*** Opening Raw data ***
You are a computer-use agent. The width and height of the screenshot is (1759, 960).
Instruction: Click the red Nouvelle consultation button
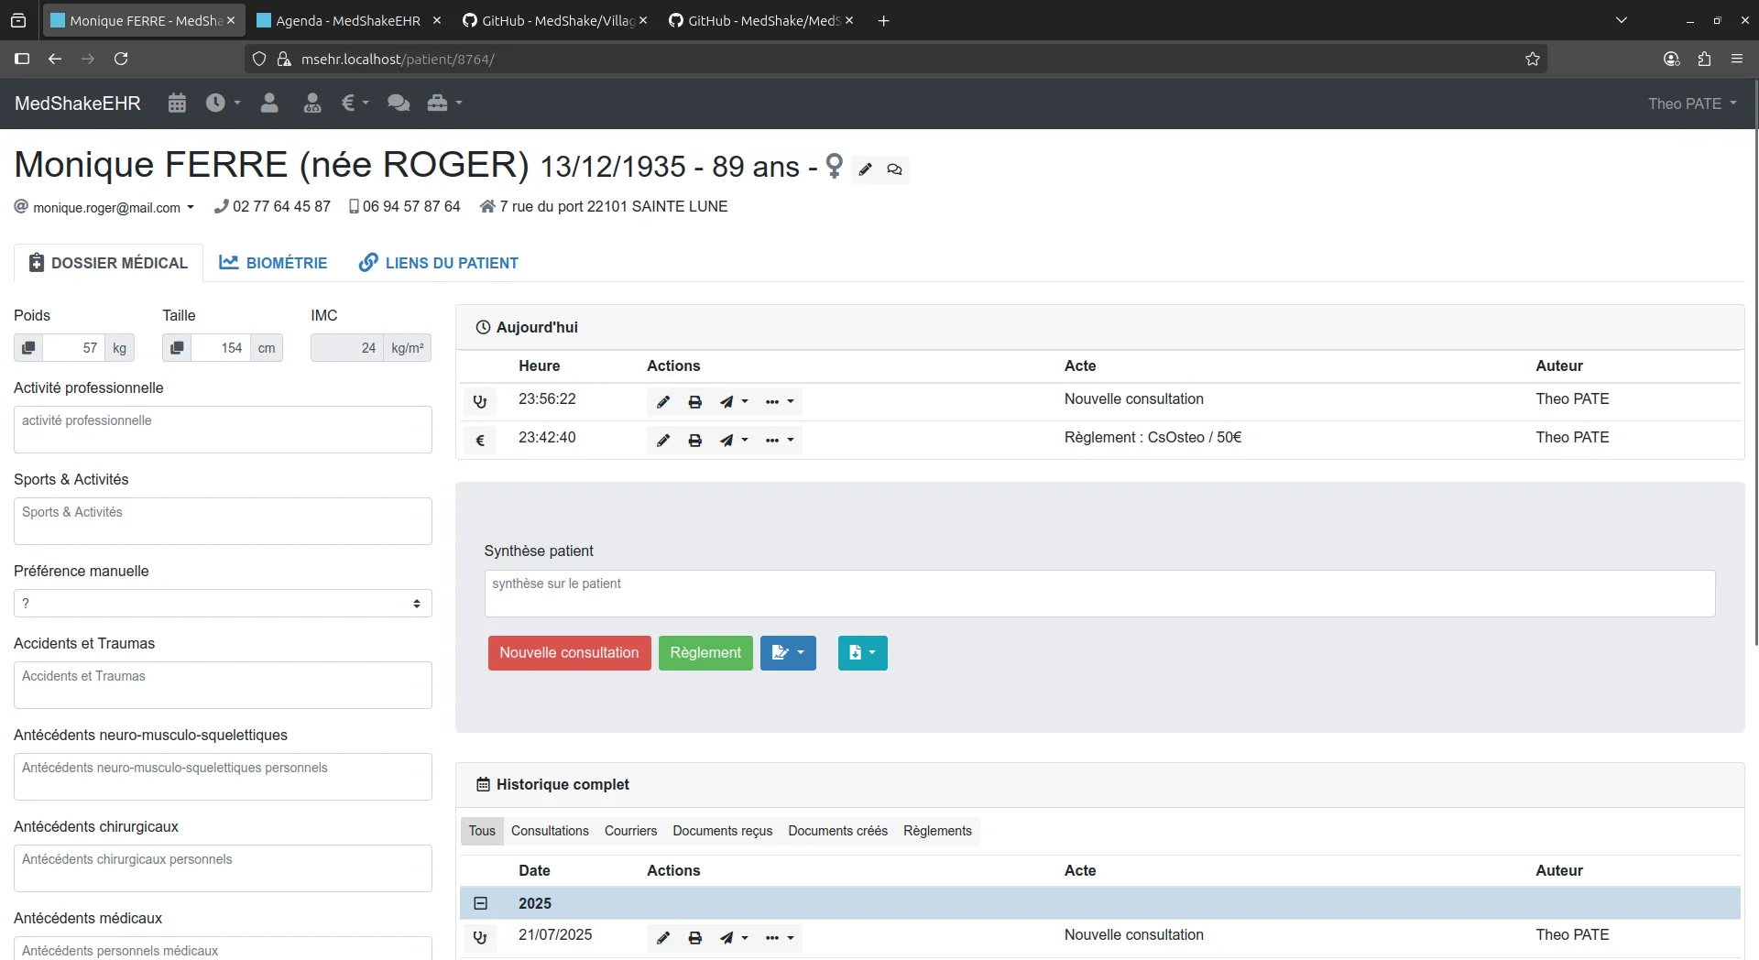(569, 653)
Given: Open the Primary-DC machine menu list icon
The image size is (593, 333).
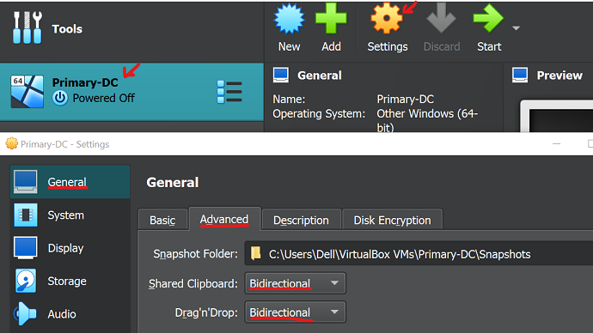Looking at the screenshot, I should point(229,92).
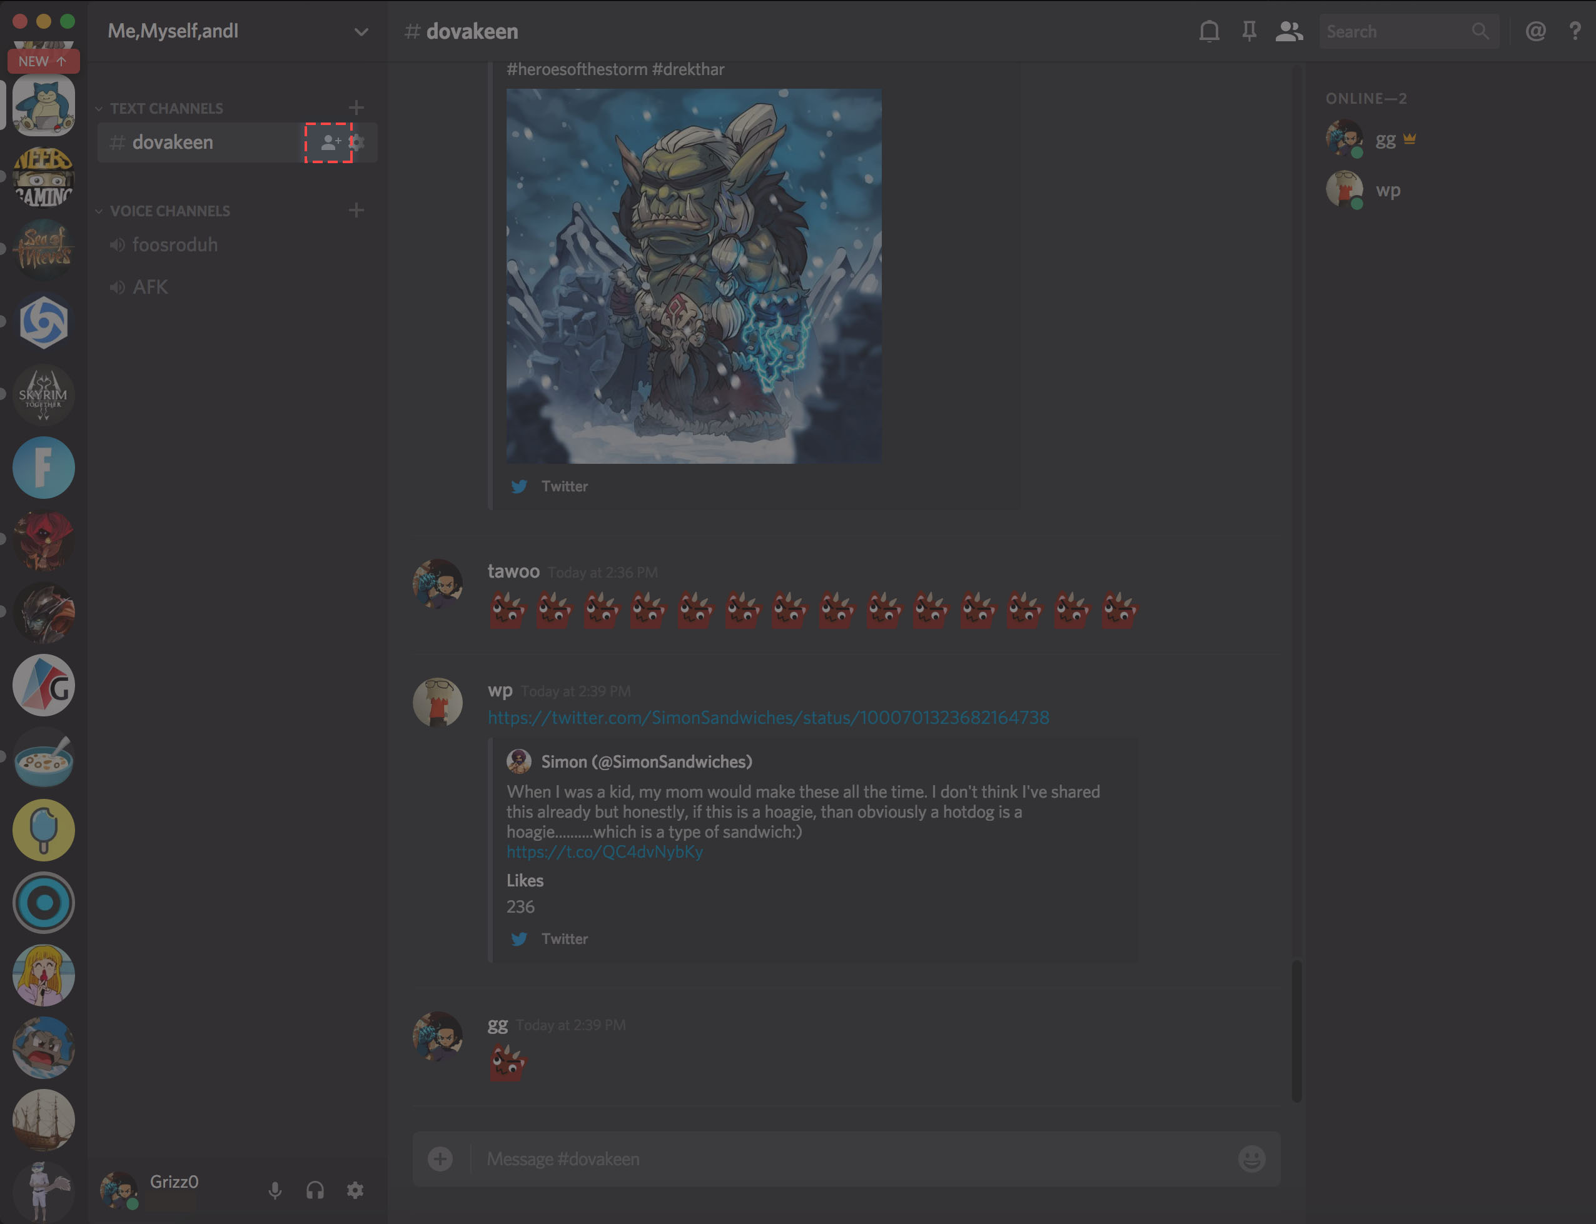Viewport: 1596px width, 1224px height.
Task: Click the pinned messages icon
Action: pyautogui.click(x=1246, y=32)
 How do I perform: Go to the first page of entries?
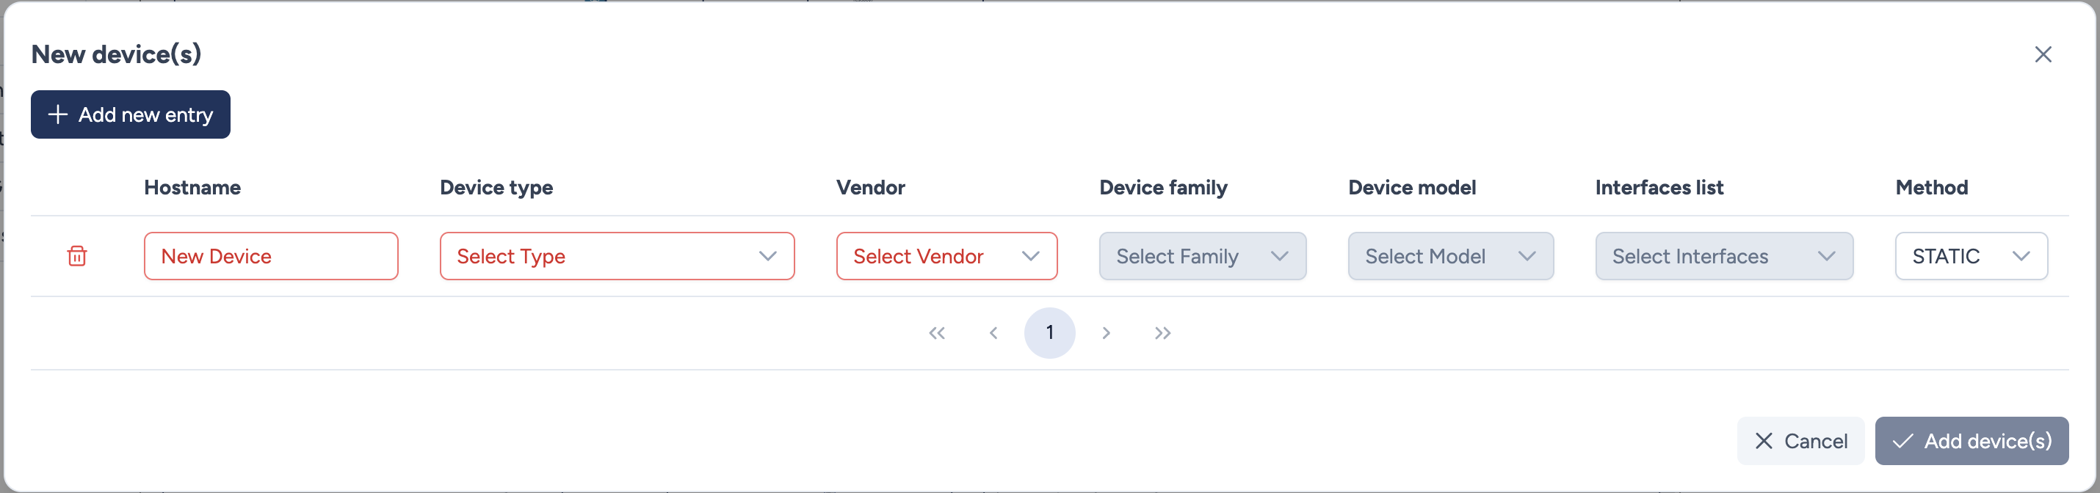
*** Closing Raw data ***
What this task involves →
Your answer must be the records above, word for word, with every picture left out.

Solution to this task →
You are a computer-use agent. The width and height of the screenshot is (1759, 960).
Instruction: Click the red Nouvelle consultation button
(569, 653)
Given: Open the Primary-DC machine menu list icon
The image size is (593, 333).
Looking at the screenshot, I should point(229,92).
Viewport: 1596px width, 1224px height.
Task: Click the pinned messages icon
Action: pyautogui.click(x=1246, y=32)
 How do I perform: Go to the first page of entries?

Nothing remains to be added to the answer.